Work order:
From the line containing "Toggle the UEFI checkbox" to the end of the records below, output each line exactly; include both ends and nothing else.

Raw data:
/---

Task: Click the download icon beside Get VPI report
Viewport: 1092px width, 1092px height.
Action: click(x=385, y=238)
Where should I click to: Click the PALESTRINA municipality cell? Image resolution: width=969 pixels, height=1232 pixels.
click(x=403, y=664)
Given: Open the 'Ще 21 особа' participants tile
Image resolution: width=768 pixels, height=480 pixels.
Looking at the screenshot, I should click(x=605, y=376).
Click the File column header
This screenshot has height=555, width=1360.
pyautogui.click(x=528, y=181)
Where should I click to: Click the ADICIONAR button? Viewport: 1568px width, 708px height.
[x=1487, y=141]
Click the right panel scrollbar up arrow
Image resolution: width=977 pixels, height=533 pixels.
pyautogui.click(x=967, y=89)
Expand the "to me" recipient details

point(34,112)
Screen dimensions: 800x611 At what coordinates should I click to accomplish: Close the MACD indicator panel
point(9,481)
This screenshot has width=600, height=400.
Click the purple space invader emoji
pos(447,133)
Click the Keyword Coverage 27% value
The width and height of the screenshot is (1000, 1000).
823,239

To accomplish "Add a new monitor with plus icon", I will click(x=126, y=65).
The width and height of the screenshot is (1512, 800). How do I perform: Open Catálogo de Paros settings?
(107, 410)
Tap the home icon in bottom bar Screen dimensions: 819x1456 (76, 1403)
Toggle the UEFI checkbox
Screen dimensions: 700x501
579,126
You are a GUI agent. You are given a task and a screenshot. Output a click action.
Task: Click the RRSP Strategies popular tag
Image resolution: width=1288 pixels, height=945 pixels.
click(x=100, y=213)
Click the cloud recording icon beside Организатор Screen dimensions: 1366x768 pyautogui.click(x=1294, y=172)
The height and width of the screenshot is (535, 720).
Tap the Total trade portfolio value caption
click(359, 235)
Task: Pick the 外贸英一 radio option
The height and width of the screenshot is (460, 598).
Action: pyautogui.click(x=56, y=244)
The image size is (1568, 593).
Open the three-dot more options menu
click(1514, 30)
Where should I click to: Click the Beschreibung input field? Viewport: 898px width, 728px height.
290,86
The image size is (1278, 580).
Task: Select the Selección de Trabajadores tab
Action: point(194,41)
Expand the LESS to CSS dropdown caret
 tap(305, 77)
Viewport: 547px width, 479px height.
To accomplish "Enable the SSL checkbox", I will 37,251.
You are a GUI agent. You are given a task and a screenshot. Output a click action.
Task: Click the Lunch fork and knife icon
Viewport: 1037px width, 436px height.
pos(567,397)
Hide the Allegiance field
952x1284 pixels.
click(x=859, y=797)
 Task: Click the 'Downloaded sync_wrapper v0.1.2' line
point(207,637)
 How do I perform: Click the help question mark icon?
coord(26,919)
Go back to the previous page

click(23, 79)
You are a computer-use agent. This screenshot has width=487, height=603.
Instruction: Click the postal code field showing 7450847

\---

Task response:
Toggle the UEFI checkbox
Screen dimensions: 700x501
579,126
You are a GUI agent. You are given a task and a screenshot. Output a click action.
Task: Click the RRSP Strategies popular tag
Image resolution: width=1288 pixels, height=945 pixels.
click(x=100, y=213)
Click the cloud recording icon beside Организатор Screen dimensions: 1366x768 pyautogui.click(x=1294, y=172)
The height and width of the screenshot is (535, 720).
Tap the Total trade portfolio value caption
click(359, 235)
Task: Pick the 外贸英一 radio option
The height and width of the screenshot is (460, 598).
Action: pyautogui.click(x=56, y=244)
The image size is (1568, 593).
Open the three-dot more options menu
click(1514, 30)
Where should I click to: Click the Beschreibung input field? Viewport: 898px width, 728px height.
290,86
The image size is (1278, 580).
Task: Select the Selección de Trabajadores tab
Action: point(194,41)
Expand the LESS to CSS dropdown caret
 tap(305, 77)
Viewport: 547px width, 479px height.
To accomplish "Enable the SSL checkbox", I will 37,251.
You are a GUI agent. You are given a task and a screenshot. Output a click action.
Task: Click the Lunch fork and knife icon
Viewport: 1037px width, 436px height.
pos(567,397)
Hide the Allegiance field
952x1284 pixels.
click(x=859, y=797)
 Task: Click the 'Downloaded sync_wrapper v0.1.2' line
point(207,637)
 How do I perform: Click the help question mark icon?
coord(26,919)
Go back to the previous page

click(23, 79)
You are a computer-use agent. This screenshot has width=487, height=603.
Instruction: Click the postal code field showing 7450847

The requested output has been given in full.